Stored records:
──────────

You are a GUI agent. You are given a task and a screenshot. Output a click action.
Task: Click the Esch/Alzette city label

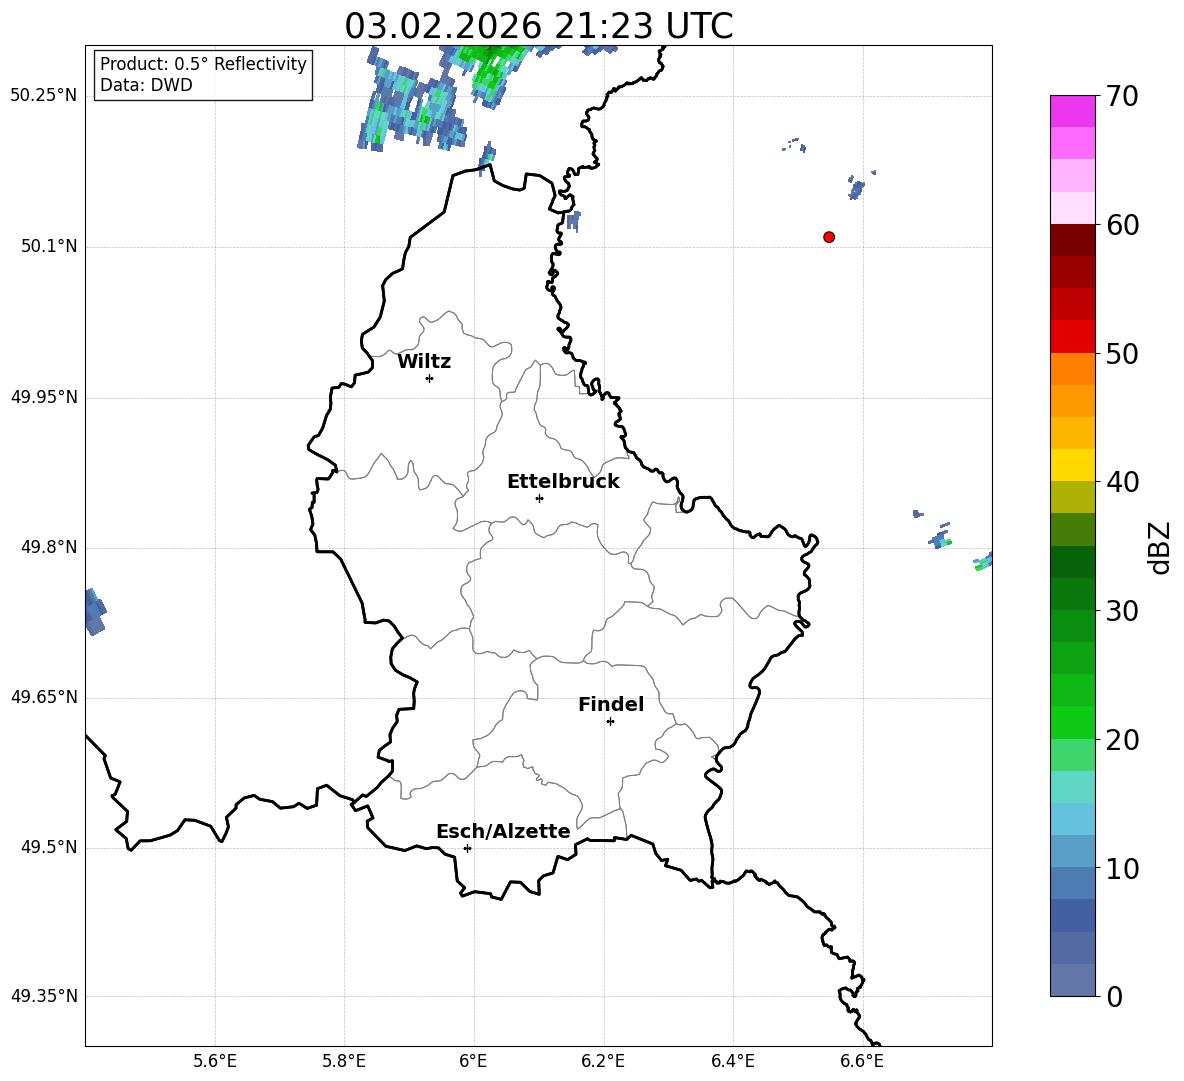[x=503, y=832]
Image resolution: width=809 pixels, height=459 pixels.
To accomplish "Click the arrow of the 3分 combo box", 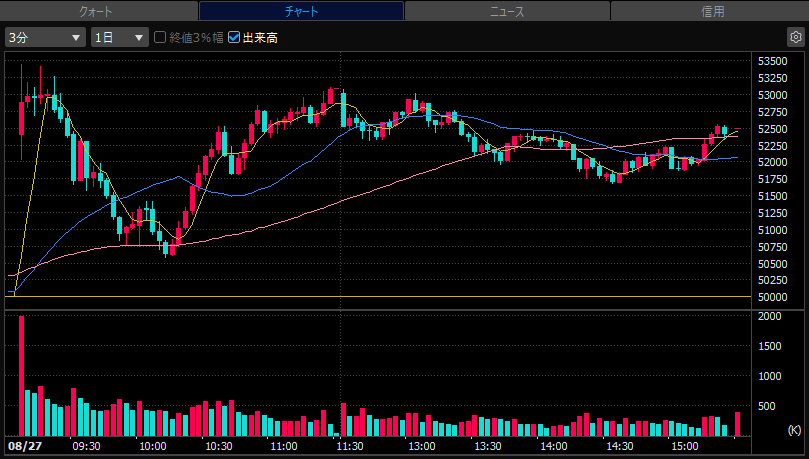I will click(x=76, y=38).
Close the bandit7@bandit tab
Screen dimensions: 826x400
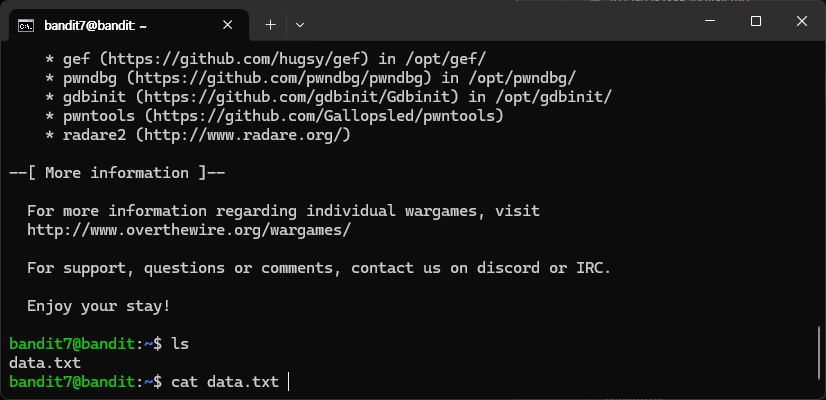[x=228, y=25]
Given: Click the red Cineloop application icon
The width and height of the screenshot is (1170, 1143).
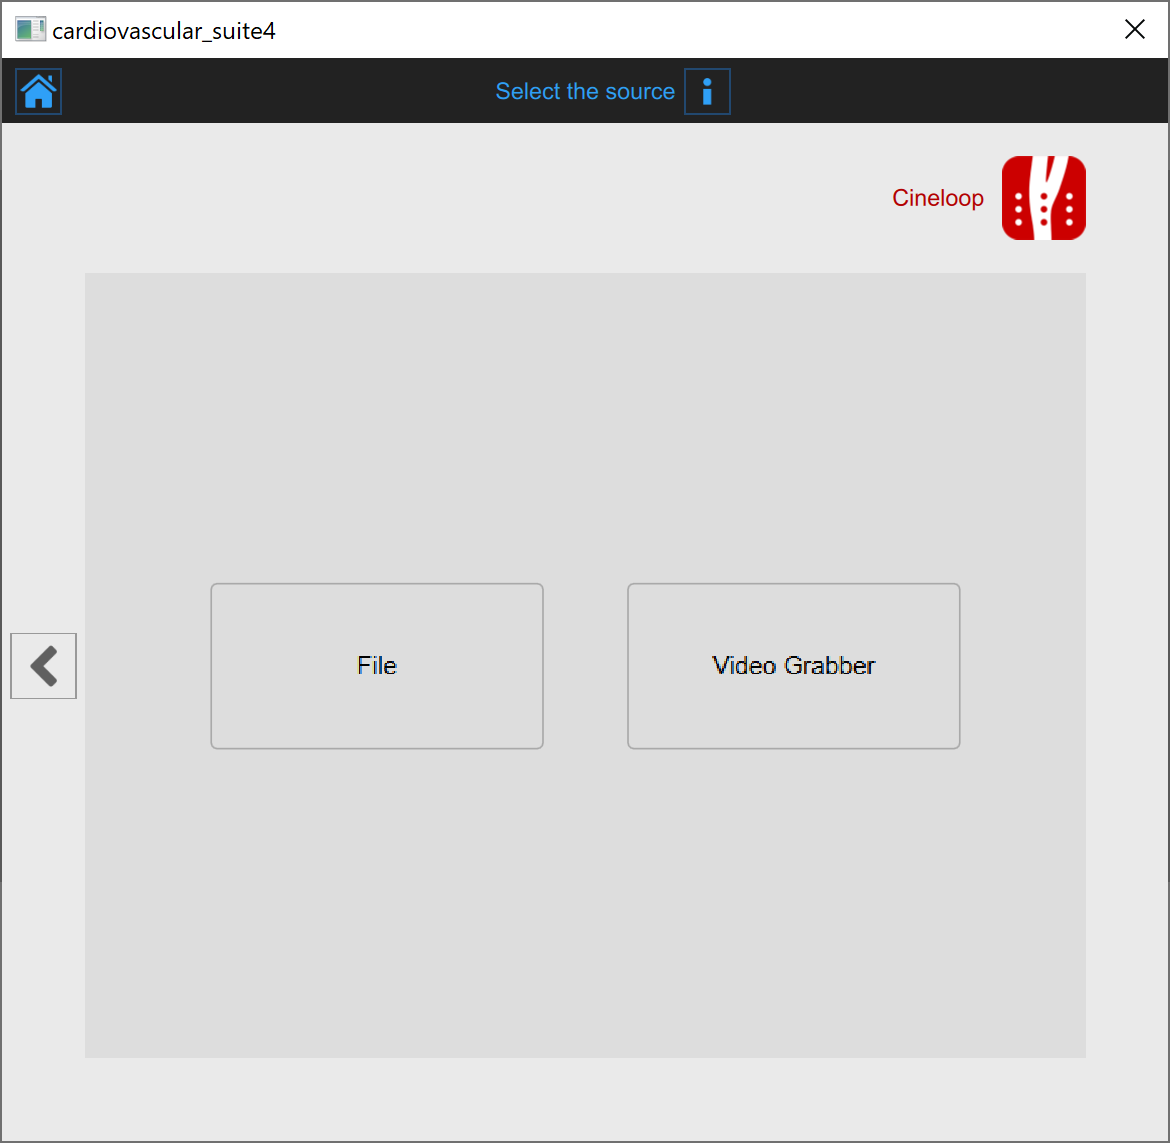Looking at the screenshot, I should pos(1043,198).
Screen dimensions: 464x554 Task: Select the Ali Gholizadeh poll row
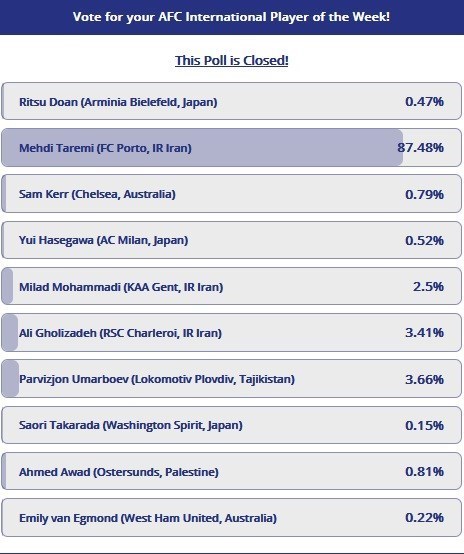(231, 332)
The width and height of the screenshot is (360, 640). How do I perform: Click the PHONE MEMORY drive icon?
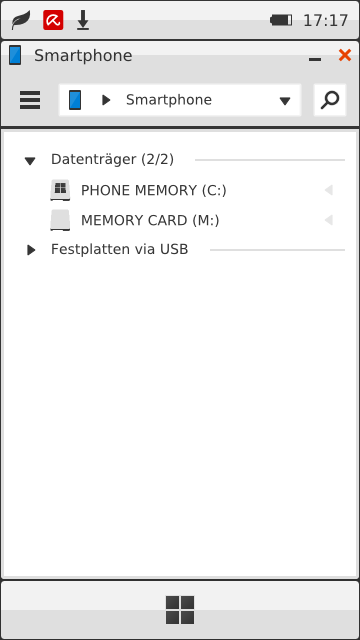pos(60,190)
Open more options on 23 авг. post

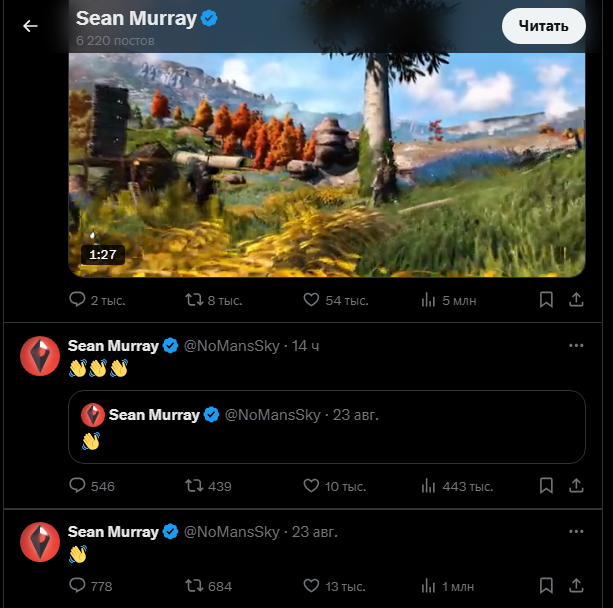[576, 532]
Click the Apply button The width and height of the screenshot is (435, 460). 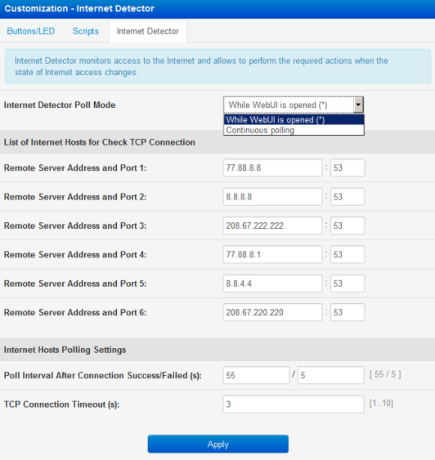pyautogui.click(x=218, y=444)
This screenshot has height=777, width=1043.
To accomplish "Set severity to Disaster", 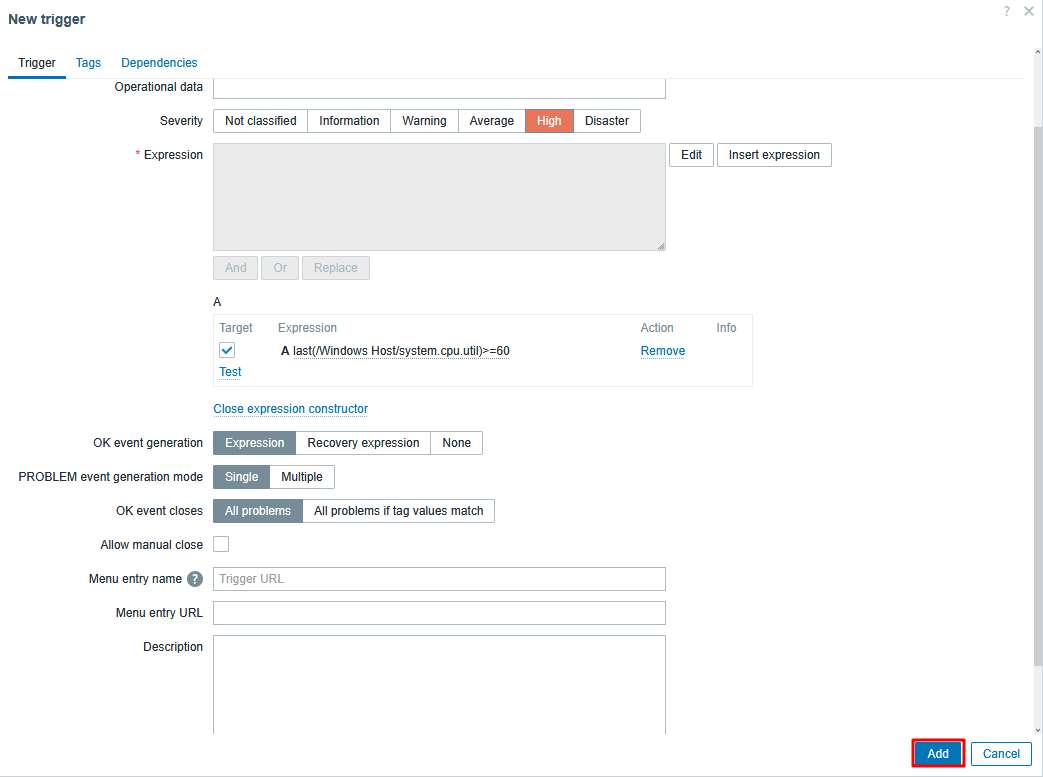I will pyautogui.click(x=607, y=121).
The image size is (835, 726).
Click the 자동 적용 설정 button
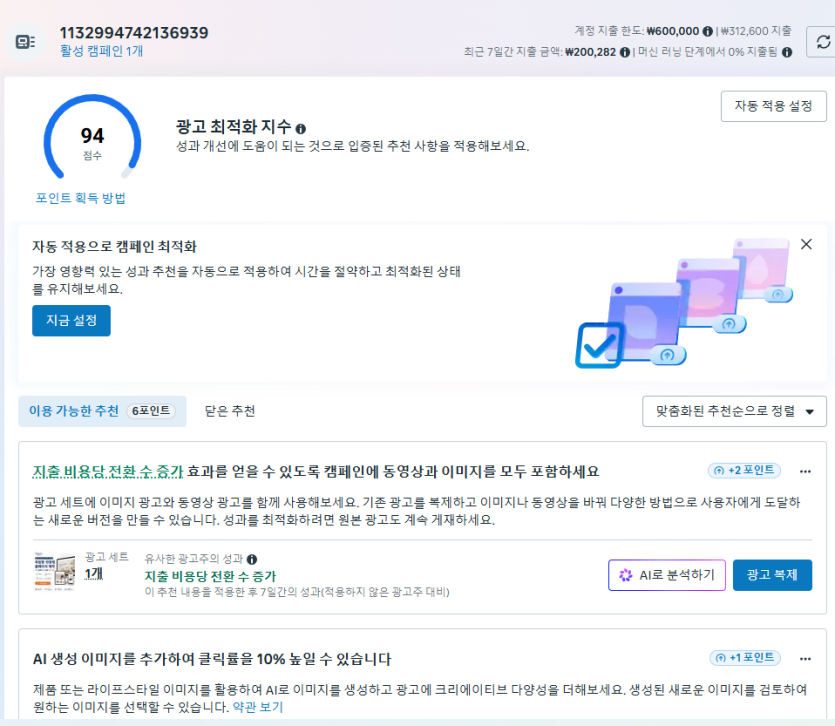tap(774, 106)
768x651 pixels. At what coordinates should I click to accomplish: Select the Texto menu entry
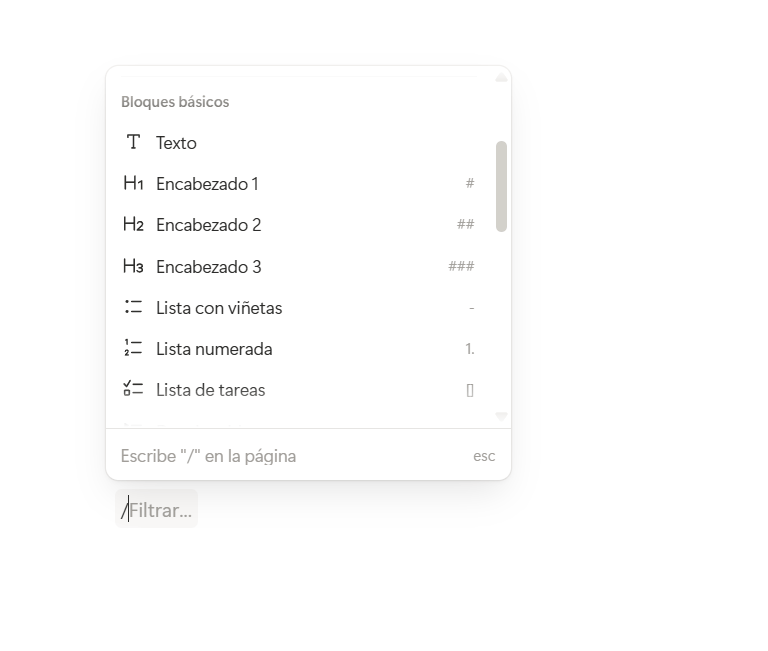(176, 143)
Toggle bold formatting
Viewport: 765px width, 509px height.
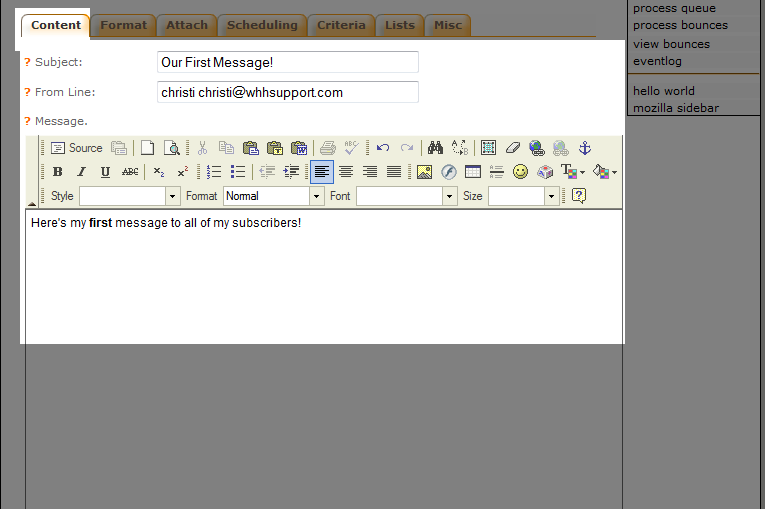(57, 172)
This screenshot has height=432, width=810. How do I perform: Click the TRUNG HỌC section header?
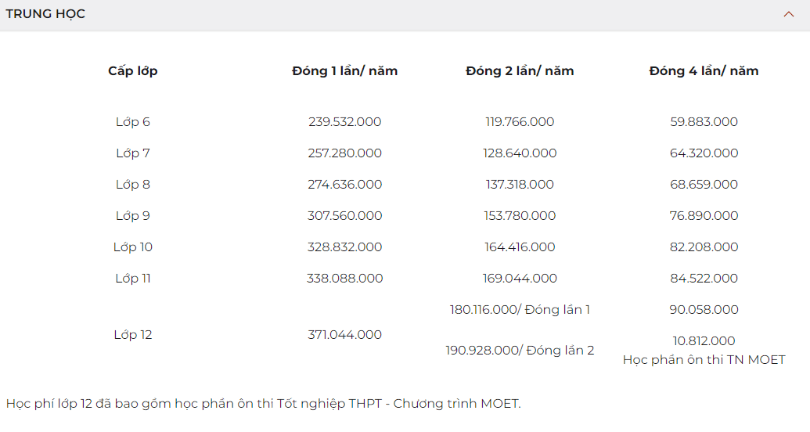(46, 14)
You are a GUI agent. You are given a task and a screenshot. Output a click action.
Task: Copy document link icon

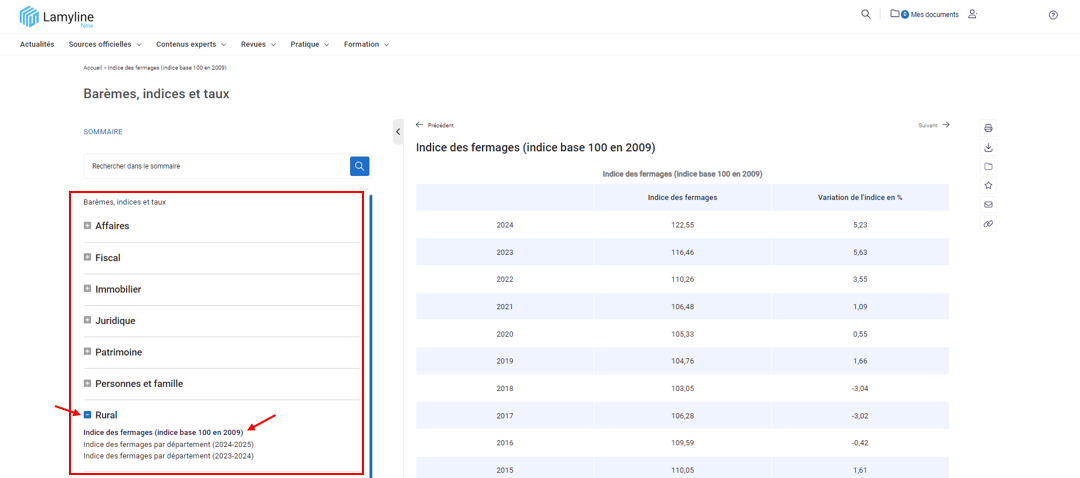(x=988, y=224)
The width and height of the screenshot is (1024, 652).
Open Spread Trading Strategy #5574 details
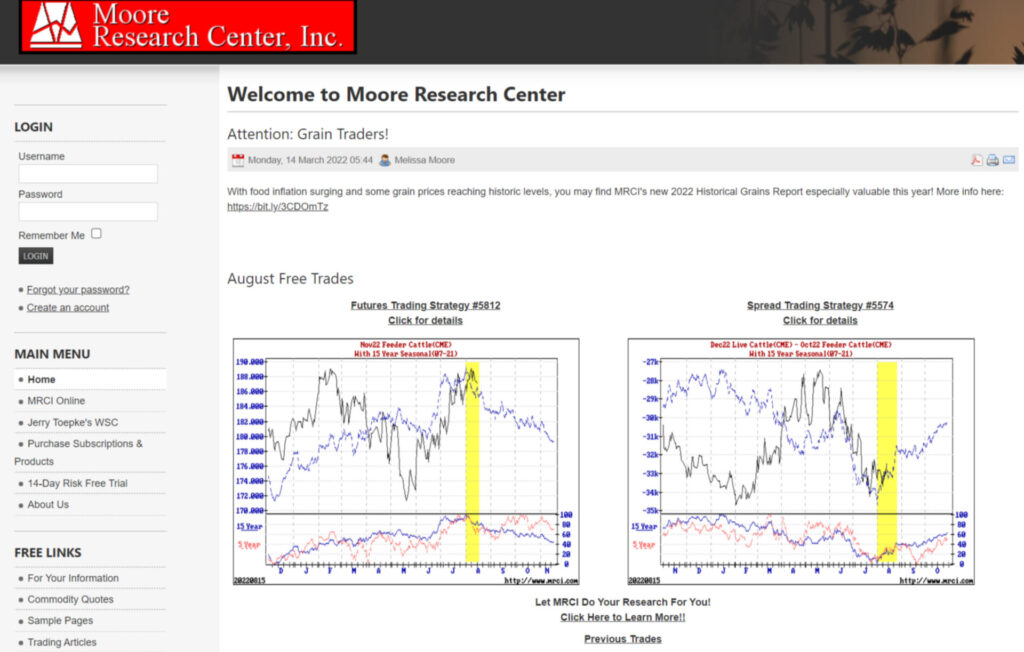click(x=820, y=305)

──────────

> Exercise brief
What is needed is an exact repeat of the lines from the one containing "Task: Copy document link icon" through the last line of the records above, both included, with pictures left out.

> Solution to this task
Task: Copy document link icon

(x=988, y=224)
The width and height of the screenshot is (1024, 652).
Open Spread Trading Strategy #5574 details
click(x=820, y=305)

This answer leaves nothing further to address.